What the task asks: Output, please, exactly those lines of the listing that come before the line with "Given: Focus the Device/OS Vendor text field", along with that line itself.

+---+

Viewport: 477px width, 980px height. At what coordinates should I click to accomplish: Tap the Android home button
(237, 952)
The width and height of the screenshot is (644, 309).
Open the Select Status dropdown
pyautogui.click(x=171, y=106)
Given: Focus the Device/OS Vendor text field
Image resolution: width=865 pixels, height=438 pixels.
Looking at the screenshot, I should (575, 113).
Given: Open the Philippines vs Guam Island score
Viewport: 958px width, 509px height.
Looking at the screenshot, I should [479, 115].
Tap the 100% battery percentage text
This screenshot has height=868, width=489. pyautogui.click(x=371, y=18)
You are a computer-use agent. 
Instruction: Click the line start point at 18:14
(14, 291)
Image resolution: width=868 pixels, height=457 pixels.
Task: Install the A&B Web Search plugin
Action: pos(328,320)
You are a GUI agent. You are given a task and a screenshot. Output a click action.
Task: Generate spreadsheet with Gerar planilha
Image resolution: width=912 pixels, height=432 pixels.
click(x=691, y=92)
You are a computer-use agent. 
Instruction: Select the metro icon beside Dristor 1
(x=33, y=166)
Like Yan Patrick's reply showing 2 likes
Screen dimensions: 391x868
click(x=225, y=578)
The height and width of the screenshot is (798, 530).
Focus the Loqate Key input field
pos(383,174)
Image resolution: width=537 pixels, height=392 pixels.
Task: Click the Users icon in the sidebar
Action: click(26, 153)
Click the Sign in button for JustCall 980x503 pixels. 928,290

+---+

Result of the task:
Viewport: 477px width, 980px height. At what coordinates should I click to accomplish: Tap the Android home button
(237, 952)
The width and height of the screenshot is (644, 309).
Open the Select Status dropdown
pyautogui.click(x=171, y=106)
Given: Focus the Device/OS Vendor text field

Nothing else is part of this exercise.